The examples below are starting points to demonstrate what is possible with Porxie. They will likely need further modification to suit your needs and are not intended to be used as-is.

Porxie & Imgproxy#

Imgproxy can be placed in front of Porxie to handle image transformations such as resizing, cropping, and format conversions.

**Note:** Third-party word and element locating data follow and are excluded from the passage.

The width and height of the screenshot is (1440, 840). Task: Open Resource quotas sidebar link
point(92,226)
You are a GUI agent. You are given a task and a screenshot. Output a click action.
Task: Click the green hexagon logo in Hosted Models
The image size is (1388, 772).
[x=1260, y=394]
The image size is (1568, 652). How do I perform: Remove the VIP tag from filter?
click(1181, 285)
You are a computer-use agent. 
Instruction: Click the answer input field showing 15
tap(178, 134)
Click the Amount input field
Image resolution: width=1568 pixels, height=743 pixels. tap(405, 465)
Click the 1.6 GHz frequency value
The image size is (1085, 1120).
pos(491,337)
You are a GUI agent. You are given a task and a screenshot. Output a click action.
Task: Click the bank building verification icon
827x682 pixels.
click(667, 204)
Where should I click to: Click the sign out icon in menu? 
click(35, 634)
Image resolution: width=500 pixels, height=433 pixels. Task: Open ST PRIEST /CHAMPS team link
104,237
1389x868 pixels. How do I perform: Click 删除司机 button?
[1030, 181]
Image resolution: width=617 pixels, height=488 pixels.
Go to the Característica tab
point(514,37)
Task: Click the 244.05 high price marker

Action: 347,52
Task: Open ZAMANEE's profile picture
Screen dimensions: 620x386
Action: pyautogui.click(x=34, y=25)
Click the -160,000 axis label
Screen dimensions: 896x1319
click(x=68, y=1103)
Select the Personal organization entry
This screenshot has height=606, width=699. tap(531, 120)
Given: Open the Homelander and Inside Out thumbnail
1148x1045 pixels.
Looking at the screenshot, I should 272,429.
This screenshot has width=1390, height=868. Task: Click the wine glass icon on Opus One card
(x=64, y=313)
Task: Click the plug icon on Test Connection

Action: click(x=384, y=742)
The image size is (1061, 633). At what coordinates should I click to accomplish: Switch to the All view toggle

Using Docker Compose, an example compose.yml would look like this:

services:
  porxie:
    image: blooym/porxie:latest
    restart: unless-stopped
    read_only: true
    cap_drop:
      - ALL
    security_opt:
      - no-new-privileges
    environment:
      PORXIE_BLOB_ALLOWED_MIMETYPES: "image/*"
      PORXIE_BLOB_MAX_SIZE: 25mb
  imgproxy:
    image: darthsim/imgproxy:latest
    restart: unless-stopped
    read_only: true
    cap_drop:
      - ALL
    security_opt:
      - no-new-privileges
    depends_on:
      - porxie
    environment:
      # See https://docs.imgproxy.net/configuration/options for all options.
      IMGPROXY_BIND: ":8080"
      IMGPROXY_BASE_URL: "http://porxie:6314/"
      IMGPROXY_ALLOWED_SOURCES: "http://porxie:6314/"
      IMGPROXY_MAX_SRC_FILE_SIZE: 25000000
      IMGPROXY_CACHE_CONTROL_PASSTHROUGH: true
      IMGPROXY_RETURN_ATTACHMENT: true
      IMGPROXY_STRIP_METADATA: true

Replicating cdn.bsky.app#

Bluesky's CDN typically serves images using URLs like https://cdn.bsky.app/img/{preset}/plain/{did}/{cid}. By configuring imgproxy with presets and enabling preset-only mode, you can create a compatiable service. The presets below are based on what Bluesky used at the time of writing and may not be up-to-date.

IMGPROXY_PRESETS: >-
  avatar=rs:fill:1000:1000:1:1/g:ce/ext:webp,
  avatar_thumbnail=rs:fill:128:128:1:1/g:ce/q:70/ext:webp,
  feed_thumbnail=rs:fit:1000:0/q:70/ext:webp,
  feed_fullsize=ext:webp,
  banner=rs:fill:3000:1000:1:1/g:ce/ext:webp
IMGPROXY_ONLY_PRESETS: true

Refer to the imgproxy documentation for details on creating and modifying presets.